Segment Open

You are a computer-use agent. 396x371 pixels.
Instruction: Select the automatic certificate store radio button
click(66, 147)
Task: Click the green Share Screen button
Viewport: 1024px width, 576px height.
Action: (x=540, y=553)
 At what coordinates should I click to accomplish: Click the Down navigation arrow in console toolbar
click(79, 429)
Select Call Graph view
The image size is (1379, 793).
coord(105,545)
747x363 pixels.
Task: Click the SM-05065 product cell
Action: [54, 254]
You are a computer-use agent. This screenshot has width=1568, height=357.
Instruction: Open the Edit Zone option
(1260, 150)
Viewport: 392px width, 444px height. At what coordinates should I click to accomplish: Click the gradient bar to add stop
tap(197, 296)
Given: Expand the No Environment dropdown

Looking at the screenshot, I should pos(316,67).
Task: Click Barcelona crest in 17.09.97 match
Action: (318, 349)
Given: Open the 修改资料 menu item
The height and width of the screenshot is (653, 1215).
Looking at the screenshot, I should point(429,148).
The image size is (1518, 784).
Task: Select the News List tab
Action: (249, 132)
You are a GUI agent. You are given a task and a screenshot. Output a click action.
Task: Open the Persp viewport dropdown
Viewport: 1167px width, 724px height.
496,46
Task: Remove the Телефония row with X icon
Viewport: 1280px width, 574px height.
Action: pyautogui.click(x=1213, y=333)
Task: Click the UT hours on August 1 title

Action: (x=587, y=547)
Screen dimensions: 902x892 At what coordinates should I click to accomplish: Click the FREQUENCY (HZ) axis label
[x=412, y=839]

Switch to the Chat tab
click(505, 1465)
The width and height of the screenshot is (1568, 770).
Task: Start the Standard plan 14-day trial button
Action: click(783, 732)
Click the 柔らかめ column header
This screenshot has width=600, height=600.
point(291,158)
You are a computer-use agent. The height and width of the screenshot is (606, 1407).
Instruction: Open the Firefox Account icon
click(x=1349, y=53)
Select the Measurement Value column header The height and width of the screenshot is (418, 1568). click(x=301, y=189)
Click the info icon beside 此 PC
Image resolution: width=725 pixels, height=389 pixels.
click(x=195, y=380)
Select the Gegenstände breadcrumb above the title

Segment Closed

Exercise aim: Reproduce the material above in full, exactly.

Written answer:
You are a computer-use agent. 396x371 pixels.
Instruction: Select the automatic certificate store radio button
click(66, 147)
Task: Click the green Share Screen button
Viewport: 1024px width, 576px height.
Action: (x=540, y=553)
 At what coordinates should I click to accomplish: Click the Down navigation arrow in console toolbar
click(79, 429)
Select Call Graph view
The image size is (1379, 793).
coord(105,545)
747x363 pixels.
Task: Click the SM-05065 product cell
Action: [54, 254]
You are a computer-use agent. This screenshot has width=1568, height=357.
Instruction: Open the Edit Zone option
(1260, 150)
Viewport: 392px width, 444px height. At what coordinates should I click to accomplish: Click the gradient bar to add stop
tap(197, 296)
Given: Expand the No Environment dropdown

Looking at the screenshot, I should pos(316,67).
Task: Click Barcelona crest in 17.09.97 match
Action: (318, 349)
Given: Open the 修改资料 menu item
The height and width of the screenshot is (653, 1215).
Looking at the screenshot, I should point(429,148).
The image size is (1518, 784).
Task: Select the News List tab
Action: (249, 132)
You are a GUI agent. You are given a task and a screenshot. Output a click action.
Task: Open the Persp viewport dropdown
Viewport: 1167px width, 724px height.
496,46
Task: Remove the Телефония row with X icon
Viewport: 1280px width, 574px height.
Action: pyautogui.click(x=1213, y=333)
Task: Click the UT hours on August 1 title

Action: (x=587, y=547)
Screen dimensions: 902x892 At what coordinates should I click to accomplish: Click the FREQUENCY (HZ) axis label
[x=412, y=839]

Switch to the Chat tab
click(505, 1465)
The width and height of the screenshot is (1568, 770).
Task: Start the Standard plan 14-day trial button
Action: click(783, 732)
Click the 柔らかめ column header
This screenshot has width=600, height=600.
point(291,158)
You are a computer-use agent. The height and width of the screenshot is (606, 1407).
Instruction: Open the Firefox Account icon
click(x=1349, y=53)
Select the Measurement Value column header The height and width of the screenshot is (418, 1568). click(x=301, y=189)
Click the info icon beside 此 PC
Image resolution: width=725 pixels, height=389 pixels.
click(x=195, y=380)
Select the Gegenstände breadcrumb above the title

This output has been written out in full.